Las 5 PM Cuando Miami Volvió A Ser Una Cinta De 1996
Arranca a las 5:02 de la tarde, con el sol todavía alto sobre Biscayne y Double Dee pidiendo amor en italiano como si fuera el 92. Es un lunes, y la luz dentro del estudio está anaranjada, casi impaciente. Fragma entra a los seis minutos y ya no hay marcha atrás: el mixtape decide ser una cápsula, no un set.
La primera hora respira house de catálogo — Inner City recordándonos qué es una buena vida, The Source con Candi Staton alargando el verbo, Nalin & Kane haciendo que el asfalto de Collins parezca playa. Cuando llega Murk a los 32 minutos, Miami se reconoce en su propio espejo: ese bajo subterráneo, esa humedad.
A la hora y cuarto el tono cambia.
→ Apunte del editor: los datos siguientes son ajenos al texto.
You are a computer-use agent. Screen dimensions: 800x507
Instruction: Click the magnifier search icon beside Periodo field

Nightcrawlers, 2 Unlimited, Technotronic, Bizarre Inc — el mixtape deja de coquetear con el after y se tira de cabeza al gimnasio, al volante bajado, al casete regrabado. La Bouche, Reel 2 Real, Masterboy: pura euforia sin vergüenza. Son las 6:40, 6:50, la ciudad sale del trabajo y este tramo suena a eso exactamente.
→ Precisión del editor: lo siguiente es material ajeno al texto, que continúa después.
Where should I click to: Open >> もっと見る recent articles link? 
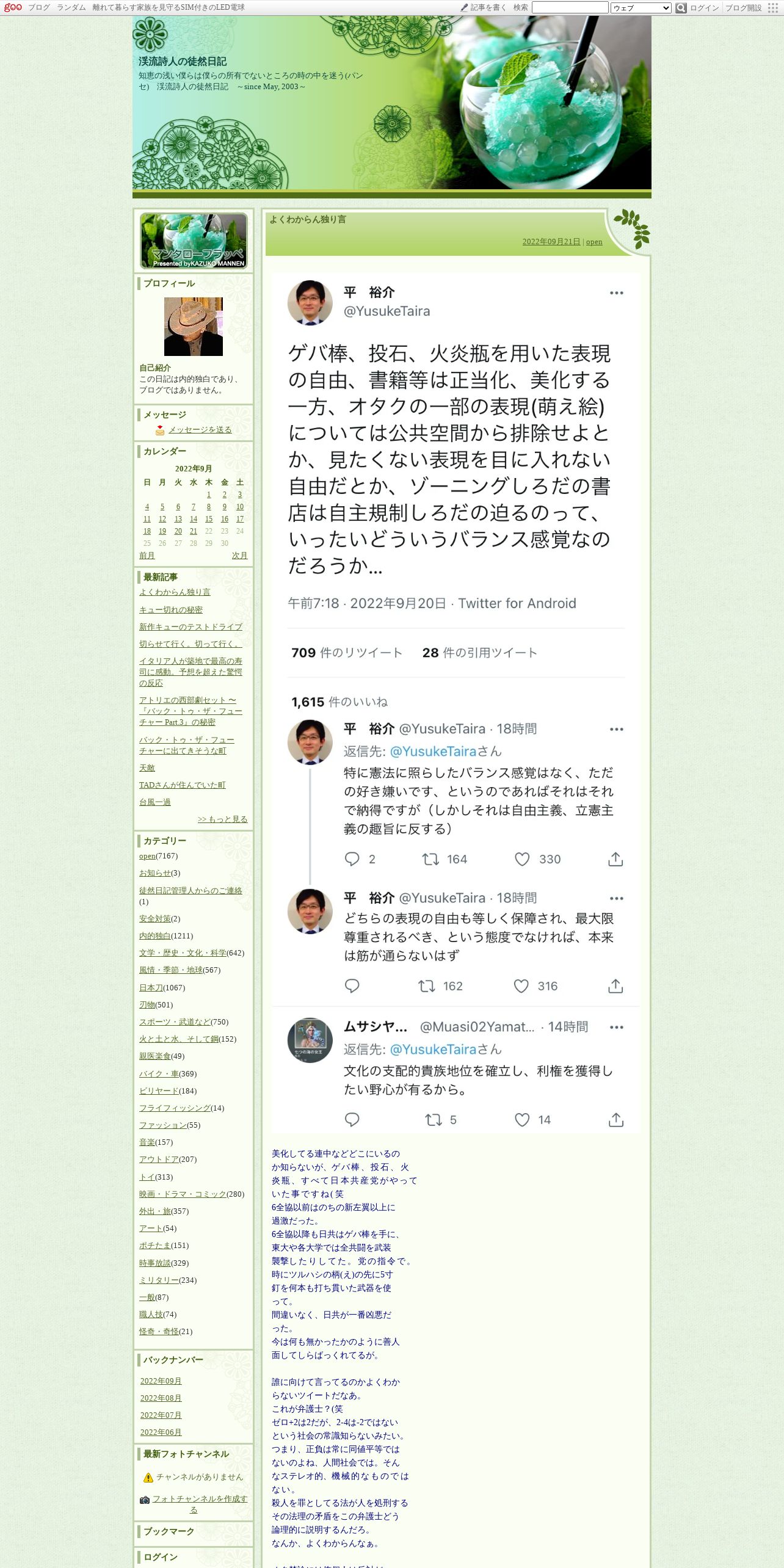223,819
El tercer tramo ya es de noche incipiente. Black Box con Martha Wash, Bucketheads, Funky Green Dogs — house de Nueva York y de aquí mismo, mezclado con la inocencia radial de Deee-Lite y Mr. President. Después, el giro: Culture Beat, B.B.E Seven Days, ATB 9 PM. El trance europeo se cuela en la tarde tropical sin pedir permiso.
Cierra con Corona, Sash!, Cola Boy, Santos & Sabino y Flash de B.B.E. a las 9 y pico. Cuatro horas que no pretendieron ser una retrospectiva, pero lo fueron. Miami escuchó su propio armario abrirse.